■ **Tarea breve 1**: ¿Puedes cambiar "progress bar" por "loading bar" en las filas que empiezan en la que contiene "Where should I click to: Click editor" y terminan en la que contiene "I will coord(478,11).", ambas incluidas, y devolver solo esas filas con todo lo demás intacto?

Graciela no entendía cómo un artista podía tomar su obra de esa forma, con
cierto descuido. Porque Cachete regalaba mucha obra. Cuando Graciela conoció a
Cachete, lo amó, andaba enamorada. Era muy seductor, muy simpático. Siempre
reía. Graciela igual lo retó por dejar abandonada la obra. Yo me acerqué, le
dije quién era, se acordó de mis padres y de mí, de nena; me dijo: ‘Mandale
muchos saludos a don León’, mi papá. Yo toda ancha, claro, la gente no sabe que
en los pueblos no tenés que ser amigo para saber el nombre. La historia de este
cuadro entra en esas actitudes destacables de Cachete, porque se tomó el
trabajo, lo enmarcó, pienso en el gasto que le pudo significar todo, justo a él
que nunca le sobró un peso; y todo porque se sentía culpable, pero no porque no
tenía su obra, sino porque no podía colaborar con la muestra. Él lo dijo: que
se había sentido muy mal por no poder colaborar, que hizo algunos llamados pero
sin resultados, y que entonces se puso a pintar para el homenaje a Hernández; sucedió
así, cuando la obra de Castagnino un poco más y llega con la Armada. Y pensar
que Cachete nunca retiró sus originales. Me pregunto si Cachete realmente supo,
sintió, lo bueno que era como artista. En el museo me cargaban porque siempre
aparecía algún tema que tenía que ver con Gualeguay. El cuadro de Cachete tuvo
el mejor lugar. Todos los cuadros de Castagnino, uno al lado del otro en una
pared, y
el de Cachete fue dispuesto solo en la otra pared. Tuvo la pared completa. Me acuerdo,
le rompió el corazón a Graciela”.

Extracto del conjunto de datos
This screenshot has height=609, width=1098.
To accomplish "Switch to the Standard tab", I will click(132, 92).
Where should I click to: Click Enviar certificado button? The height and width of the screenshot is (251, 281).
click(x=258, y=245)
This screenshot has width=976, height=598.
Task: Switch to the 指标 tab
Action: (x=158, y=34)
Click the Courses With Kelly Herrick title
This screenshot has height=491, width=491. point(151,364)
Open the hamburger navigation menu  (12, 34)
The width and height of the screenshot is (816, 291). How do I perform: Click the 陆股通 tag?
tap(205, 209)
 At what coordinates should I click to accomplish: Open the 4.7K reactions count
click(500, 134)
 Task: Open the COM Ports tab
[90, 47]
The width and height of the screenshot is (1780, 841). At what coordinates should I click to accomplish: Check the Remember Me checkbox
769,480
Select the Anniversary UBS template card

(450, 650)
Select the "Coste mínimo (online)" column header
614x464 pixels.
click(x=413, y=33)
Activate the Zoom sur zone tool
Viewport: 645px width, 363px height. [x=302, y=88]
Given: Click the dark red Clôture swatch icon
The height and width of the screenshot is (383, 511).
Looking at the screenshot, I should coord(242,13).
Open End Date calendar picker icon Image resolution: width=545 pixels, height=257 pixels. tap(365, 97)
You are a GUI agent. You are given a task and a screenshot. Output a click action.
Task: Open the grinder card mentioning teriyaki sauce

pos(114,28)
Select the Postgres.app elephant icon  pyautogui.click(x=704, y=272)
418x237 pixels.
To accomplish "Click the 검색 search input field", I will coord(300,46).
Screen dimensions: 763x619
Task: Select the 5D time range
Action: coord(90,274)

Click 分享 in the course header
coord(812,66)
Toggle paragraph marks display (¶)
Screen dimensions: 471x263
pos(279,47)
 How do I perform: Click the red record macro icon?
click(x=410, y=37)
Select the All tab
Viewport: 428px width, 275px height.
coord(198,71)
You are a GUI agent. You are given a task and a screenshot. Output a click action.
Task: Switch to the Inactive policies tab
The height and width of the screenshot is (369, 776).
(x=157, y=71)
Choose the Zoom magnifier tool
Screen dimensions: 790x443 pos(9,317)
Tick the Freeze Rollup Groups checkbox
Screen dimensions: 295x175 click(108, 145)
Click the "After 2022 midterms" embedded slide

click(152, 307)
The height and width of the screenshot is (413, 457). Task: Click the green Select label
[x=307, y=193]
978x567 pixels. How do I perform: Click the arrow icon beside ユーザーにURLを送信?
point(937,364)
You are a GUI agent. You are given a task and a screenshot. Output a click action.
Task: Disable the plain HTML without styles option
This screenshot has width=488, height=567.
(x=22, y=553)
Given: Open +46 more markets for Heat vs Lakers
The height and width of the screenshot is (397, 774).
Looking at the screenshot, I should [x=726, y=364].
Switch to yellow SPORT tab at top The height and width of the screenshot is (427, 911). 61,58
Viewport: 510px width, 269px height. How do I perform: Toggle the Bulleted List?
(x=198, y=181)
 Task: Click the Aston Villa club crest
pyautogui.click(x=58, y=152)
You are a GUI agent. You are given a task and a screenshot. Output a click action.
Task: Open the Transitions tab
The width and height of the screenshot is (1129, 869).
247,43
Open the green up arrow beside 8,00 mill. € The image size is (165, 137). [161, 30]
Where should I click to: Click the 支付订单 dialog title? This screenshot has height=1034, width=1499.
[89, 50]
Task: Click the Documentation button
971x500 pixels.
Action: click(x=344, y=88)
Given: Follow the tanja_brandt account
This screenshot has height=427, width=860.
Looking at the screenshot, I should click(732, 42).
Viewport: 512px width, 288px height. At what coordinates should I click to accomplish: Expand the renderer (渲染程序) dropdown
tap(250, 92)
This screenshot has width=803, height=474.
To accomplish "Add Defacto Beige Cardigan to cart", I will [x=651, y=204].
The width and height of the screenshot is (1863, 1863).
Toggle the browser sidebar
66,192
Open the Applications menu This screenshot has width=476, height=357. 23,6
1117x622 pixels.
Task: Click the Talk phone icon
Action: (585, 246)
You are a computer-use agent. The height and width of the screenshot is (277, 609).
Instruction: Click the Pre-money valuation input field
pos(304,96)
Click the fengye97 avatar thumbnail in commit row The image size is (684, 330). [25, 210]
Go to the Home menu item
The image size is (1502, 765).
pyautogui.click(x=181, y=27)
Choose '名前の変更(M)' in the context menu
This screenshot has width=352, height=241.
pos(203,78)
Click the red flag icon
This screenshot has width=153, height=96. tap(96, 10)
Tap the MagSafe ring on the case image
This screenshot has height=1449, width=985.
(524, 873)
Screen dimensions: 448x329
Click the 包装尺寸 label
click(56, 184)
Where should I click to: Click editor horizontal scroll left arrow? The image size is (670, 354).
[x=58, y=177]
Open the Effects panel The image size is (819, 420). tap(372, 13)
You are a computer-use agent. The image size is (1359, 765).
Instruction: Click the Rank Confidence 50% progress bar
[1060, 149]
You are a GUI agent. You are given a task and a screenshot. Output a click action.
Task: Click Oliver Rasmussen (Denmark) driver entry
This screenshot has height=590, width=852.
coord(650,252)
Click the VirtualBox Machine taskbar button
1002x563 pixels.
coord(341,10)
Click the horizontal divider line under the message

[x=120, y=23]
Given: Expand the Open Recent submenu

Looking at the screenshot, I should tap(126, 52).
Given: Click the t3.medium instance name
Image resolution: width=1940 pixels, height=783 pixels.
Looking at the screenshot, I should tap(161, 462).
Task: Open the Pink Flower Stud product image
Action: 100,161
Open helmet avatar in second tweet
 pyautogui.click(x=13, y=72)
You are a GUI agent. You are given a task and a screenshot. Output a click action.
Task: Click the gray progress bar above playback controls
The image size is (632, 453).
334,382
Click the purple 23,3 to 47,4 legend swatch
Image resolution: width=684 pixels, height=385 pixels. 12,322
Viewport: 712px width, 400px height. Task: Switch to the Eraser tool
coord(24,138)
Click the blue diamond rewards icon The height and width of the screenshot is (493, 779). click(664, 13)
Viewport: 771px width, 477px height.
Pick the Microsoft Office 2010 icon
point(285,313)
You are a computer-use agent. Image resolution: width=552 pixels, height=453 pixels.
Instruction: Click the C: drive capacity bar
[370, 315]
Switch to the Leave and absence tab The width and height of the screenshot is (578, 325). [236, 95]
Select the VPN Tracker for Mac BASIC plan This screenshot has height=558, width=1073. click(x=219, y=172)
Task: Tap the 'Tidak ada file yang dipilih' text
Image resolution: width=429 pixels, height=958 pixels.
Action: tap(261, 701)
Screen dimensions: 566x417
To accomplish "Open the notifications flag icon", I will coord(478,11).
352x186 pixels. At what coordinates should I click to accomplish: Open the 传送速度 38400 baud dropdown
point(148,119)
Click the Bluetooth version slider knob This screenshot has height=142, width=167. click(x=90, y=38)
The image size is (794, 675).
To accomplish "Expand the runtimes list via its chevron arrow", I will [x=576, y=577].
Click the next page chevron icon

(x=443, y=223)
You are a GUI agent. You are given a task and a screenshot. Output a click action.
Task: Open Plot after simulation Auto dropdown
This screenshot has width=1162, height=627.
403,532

■ **Tarea breve 2**: ¿Me devuelves el fragmento sobre el cuadro de Cachete completo, sin alterar nada?

■ **Resultado final 1**:
Where should I click to: Click editor horizontal scroll left arrow? The image size is (670, 354).
[x=58, y=177]
Open the Effects panel The image size is (819, 420). tap(372, 13)
You are a computer-use agent. The image size is (1359, 765).
Instruction: Click the Rank Confidence 50% loading bar
[1060, 149]
You are a GUI agent. You are given a task and a screenshot. Output a click action.
Task: Click Oliver Rasmussen (Denmark) driver entry
This screenshot has height=590, width=852.
coord(650,252)
Click the VirtualBox Machine taskbar button
1002x563 pixels.
coord(341,10)
Click the horizontal divider line under the message

[x=120, y=23]
Given: Expand the Open Recent submenu

Looking at the screenshot, I should tap(126, 52).
Given: Click the t3.medium instance name
Image resolution: width=1940 pixels, height=783 pixels.
Looking at the screenshot, I should tap(161, 462).
Task: Open the Pink Flower Stud product image
Action: 100,161
Open helmet avatar in second tweet
 pyautogui.click(x=13, y=72)
You are a GUI agent. You are given a task and a screenshot. Output a click action.
Task: Click the gray loading bar above playback controls
The image size is (632, 453).
334,382
Click the purple 23,3 to 47,4 legend swatch
Image resolution: width=684 pixels, height=385 pixels. 12,322
Viewport: 712px width, 400px height. Task: Switch to the Eraser tool
coord(24,138)
Click the blue diamond rewards icon The height and width of the screenshot is (493, 779). click(664, 13)
Viewport: 771px width, 477px height.
Pick the Microsoft Office 2010 icon
point(285,313)
You are a computer-use agent. Image resolution: width=552 pixels, height=453 pixels.
Instruction: Click the C: drive capacity bar
[370, 315]
Switch to the Leave and absence tab The width and height of the screenshot is (578, 325). [236, 95]
Select the VPN Tracker for Mac BASIC plan This screenshot has height=558, width=1073. click(x=219, y=172)
Task: Tap the 'Tidak ada file yang dipilih' text
Image resolution: width=429 pixels, height=958 pixels.
Action: tap(261, 701)
Screen dimensions: 566x417
To accomplish "Open the notifications flag icon", I will coord(478,11).

■ **Resultado final 2**:
Graciela no entendía cómo un artista podía tomar su obra de esa forma, con
cierto descuido. Porque Cachete regalaba mucha obra. Cuando Graciela conoció a
Cachete, lo amó, andaba enamorada. Era muy seductor, muy simpático. Siempre
reía. Graciela igual lo retó por dejar abandonada la obra. Yo me acerqué, le
dije quién era, se acordó de mis padres y de mí, de nena; me dijo: ‘Mandale
muchos saludos a don León’, mi papá. Yo toda ancha, claro, la gente no sabe que
en los pueblos no tenés que ser amigo para saber el nombre. La historia de este
cuadro entra en esas actitudes destacables de Cachete, porque se tomó el
trabajo, lo enmarcó, pienso en el gasto que le pudo significar todo, justo a él
que nunca le sobró un peso; y todo porque se sentía culpable, pero no porque no
tenía su obra, sino porque no podía colaborar con la muestra. Él lo dijo: que
se había sentido muy mal por no poder colaborar, que hizo algunos llamados pero
sin resultados, y que entonces se puso a pintar para el homenaje a Hernández; sucedió
así, cuando la obra de Castagnino un poco más y llega con la Armada. Y pensar
que Cachete nunca retiró sus originales. Me pregunto si Cachete realmente supo,
sintió, lo bueno que era como artista. En el museo me cargaban porque siempre
aparecía algún tema que tenía que ver con Gualeguay. El cuadro de Cachete tuvo
el mejor lugar. Todos los cuadros de Castagnino, uno al lado del otro en una
pared, y
el de Cachete fue dispuesto solo en la otra pared. Tuvo la pared completa. Me acuerdo,
le rompió el corazón a Graciela”.